О том, что это было искусство совсем иное, чем романское, мы ясно видим уже из гоголевского описания, столь же яркого, сколь и точного. «Лес сводов», «окна огромные», «легкая паутина резьбы», вместе со шпицем «улетающая на небо», пересекающиеся один над другим стрельчатые своды – каждое слово выражает здесь нечто несовместимое с монолитной романской суровостью, массивностью, твердокаменной непроницаемостью романских соборных стен!
Громада собора как бы избавилась от своей тяжести, чуть ли не ажурно для нашего глаза прорезались ее стены, вся она наполнилась воздухом и засверкала.
Как «застывшую музыку» (Шеллинг), как «безмолвную музыку» (Гёте) подчас воспринимает наше эстетическое чувство архитектуру. Музыкально одаренный человек слышит особенно чутко безмолвное звучание архитектурных форм.
Так вот, как раз в XIII в., одновременно с окончательным торжеством готики над романским стилем, на смену унисону во французскую музыку пришло сложное многоголосие.
Тут параллель полная: пусть и видоизменяясь в различных странах, готическая архитектура относится в целом к романской, как многоголосая песня к унисону. Тот торжественный гимн, что гремел в камне романских соборов, обрел новое звучание, менее громогласное и повелительное, но эмоционально более богатое, в величавом аккорде сливающее воедино страстный призыв и строгое раздумье, ликующие восторги и тихую грусть, славу и гордость полета вместе с экзальтацией.
Что же произошло в историческом развитии западноевропейских народов в тот период, когда их искусство постепенно перешло в новое качество?
Возросло могущество крупных монархий вместе с численным уменьшением и обеднением крупных феодалов. Монастыри утратили былое влияние и власть, нередко соперничавшую с королевской. Города богатели, создавались крупные городские общины с самостоятельным управлением. Бюргерство крепло и завоевывало все новые права. Росло число и значение ремесленных цехов и других светских корпораций. Все это были явления прогрессивные.
Государства крепли, усиливалась эксплуатация крестьянского труда. Недаром уже на закате романской эры французский поэт Бенуа де Сан-Мор посвящал крестьянину такие скорбные строки: «Вот кто дает жизнь другим, кто их кормит и поддерживает, а сам терпит величайшую бедноту, снег, дождь, бури. Вот тот, кто разворачивает землю с трудом великим, а сам голодает. Жизнь его тяжелая, полная страданий, нищенская. А по правде, я не знаю, как без этой породы людей другие могли бы существовать».
Крестьянство воинственно сопротивлялось сеньорам: грандиозные восстания вспыхивали и во Франции, и в Германии, и в Англии.

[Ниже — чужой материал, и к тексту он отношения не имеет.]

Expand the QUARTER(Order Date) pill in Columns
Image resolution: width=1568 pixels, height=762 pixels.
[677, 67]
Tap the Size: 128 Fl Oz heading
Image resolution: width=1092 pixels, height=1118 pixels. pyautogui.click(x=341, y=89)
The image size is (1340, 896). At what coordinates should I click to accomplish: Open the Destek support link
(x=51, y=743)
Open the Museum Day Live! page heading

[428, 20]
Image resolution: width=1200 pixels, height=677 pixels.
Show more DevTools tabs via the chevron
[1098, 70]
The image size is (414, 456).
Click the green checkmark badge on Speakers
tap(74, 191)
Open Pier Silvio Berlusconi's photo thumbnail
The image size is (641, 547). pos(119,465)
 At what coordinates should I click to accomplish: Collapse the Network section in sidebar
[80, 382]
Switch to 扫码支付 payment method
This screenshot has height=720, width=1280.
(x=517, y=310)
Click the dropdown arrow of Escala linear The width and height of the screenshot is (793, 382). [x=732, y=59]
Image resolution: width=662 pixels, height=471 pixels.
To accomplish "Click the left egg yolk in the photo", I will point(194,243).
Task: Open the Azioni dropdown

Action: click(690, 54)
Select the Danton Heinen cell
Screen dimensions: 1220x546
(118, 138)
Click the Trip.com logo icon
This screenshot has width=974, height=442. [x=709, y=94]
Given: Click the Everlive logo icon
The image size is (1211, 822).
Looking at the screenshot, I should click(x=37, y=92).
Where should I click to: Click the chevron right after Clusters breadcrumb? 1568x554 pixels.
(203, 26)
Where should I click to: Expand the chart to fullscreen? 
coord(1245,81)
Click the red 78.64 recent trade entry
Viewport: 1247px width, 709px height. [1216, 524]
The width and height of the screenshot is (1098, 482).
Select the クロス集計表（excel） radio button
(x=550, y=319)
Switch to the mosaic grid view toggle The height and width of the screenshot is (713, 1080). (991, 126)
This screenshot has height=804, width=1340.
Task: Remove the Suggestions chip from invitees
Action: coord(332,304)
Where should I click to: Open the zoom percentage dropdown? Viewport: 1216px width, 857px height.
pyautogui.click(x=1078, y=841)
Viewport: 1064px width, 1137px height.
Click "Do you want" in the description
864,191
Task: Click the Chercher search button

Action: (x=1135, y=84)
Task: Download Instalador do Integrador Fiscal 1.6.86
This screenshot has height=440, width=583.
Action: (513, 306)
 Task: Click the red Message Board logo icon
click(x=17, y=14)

Народившаяся буржуазия, неустанно богатевшая на торговле, утверждала в культуре и, значит, в искусстве свои представления и вкусы со склонностью ко всему положительному, конкретному. Сочинения отца логики как науки, величайшего философа древности Аристотеля становились известными в латинских переводах, оказывая огромное влияние на умы.